How are implicit biases holding us back? | Allison Stanger
It's extremely important to realize that we have biases about what genders are good at what.
So for example, I was a mathematics major in college. I went through all of high school without anyone ever telling me that I was good at math, even though I got hundreds on all the exams. I just thought that that's how math was. There was a right answer and you got the right answer, and this is what everybody was doing.
And it took a female professor in college who told me, "You're really good at math. You really should become a math major." And I said, "What would I do with a math major?" And she said to me something I'll always remember. She said, "If you're a woman who's good at math, you can do anything."
It's really important that women be encouraged to pursue their interests from an early age and to be taught that they too can be good at math because mathematics builds. I'm saying this as a lead into greater diversity in the cybersecurity field because I think it's really the case that all sorts of assumptions are made about bell curves and who's at the tail.

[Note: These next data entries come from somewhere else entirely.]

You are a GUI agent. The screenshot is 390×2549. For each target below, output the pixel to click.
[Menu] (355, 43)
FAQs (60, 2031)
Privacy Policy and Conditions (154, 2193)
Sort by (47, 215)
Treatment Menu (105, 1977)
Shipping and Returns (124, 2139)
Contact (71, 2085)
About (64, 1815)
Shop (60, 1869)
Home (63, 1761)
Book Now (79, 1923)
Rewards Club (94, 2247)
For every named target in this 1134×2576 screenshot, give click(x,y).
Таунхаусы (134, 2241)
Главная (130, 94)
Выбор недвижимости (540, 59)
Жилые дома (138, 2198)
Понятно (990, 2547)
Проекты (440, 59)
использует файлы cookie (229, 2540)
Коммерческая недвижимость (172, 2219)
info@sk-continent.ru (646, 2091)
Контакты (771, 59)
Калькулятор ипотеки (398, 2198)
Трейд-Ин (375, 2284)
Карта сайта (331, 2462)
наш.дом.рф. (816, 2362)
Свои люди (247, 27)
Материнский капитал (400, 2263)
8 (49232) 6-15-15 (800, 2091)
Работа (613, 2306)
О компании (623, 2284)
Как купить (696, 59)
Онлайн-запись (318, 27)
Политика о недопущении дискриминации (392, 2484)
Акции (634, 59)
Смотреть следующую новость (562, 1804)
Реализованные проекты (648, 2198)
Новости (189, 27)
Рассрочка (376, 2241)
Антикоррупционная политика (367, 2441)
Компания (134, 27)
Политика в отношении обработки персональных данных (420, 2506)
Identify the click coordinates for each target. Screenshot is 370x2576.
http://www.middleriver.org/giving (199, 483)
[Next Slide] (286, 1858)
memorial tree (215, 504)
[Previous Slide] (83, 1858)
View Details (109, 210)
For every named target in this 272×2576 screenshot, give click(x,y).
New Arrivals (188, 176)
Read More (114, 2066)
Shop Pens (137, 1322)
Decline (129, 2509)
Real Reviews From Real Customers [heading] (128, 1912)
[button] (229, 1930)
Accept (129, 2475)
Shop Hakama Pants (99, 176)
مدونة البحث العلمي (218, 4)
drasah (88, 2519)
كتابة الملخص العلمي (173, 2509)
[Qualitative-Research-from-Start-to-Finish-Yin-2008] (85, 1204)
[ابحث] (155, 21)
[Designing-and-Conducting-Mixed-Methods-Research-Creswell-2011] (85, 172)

And there's some real statistics that show that if you're looking for the high achievers in mathematics, there's disproportionately males in the sort of aptitude tests. But guess what? Bell curves don't matter. Individuals do. That doesn't tell you a single thing about the individual, and it's extraordinarily important that women be educated to believe that they can accomplish as much in mathematics as men do because we don't really know whether that's a social artifact or whether that's a tendency that might have more robustness.
But what we want to get away from is women essentially being invisible when they're good in STEM fields. I can cite countless examples that I've seen of women being equally good at math and at verbal things, and yet they're encouraged and noticed for their verbal accomplishments when their mathematic accomplishments might be equivalent.
So this is a long-winded way of saying that we have all kinds of implicit biases, and I think it's really important for women to believe that they too can excel in whatever field they choose to enter.
And it's in the interests of society that everybody be allowed to pursue their interests without trying to put them in different sorts of boxes. It's also important because with technology, technology just isn't the engineering. What we're seeing increasingly within fields like artificial intelligence is that sometimes if you just pursue a scientific or engineering solution, the technology can go off the rails.
And so we need people studying cybersecurity, artificial intelligence from diverse backgrounds precisely because we want to be able to ensure that the products we produce aren't actually bringing about unintended harms.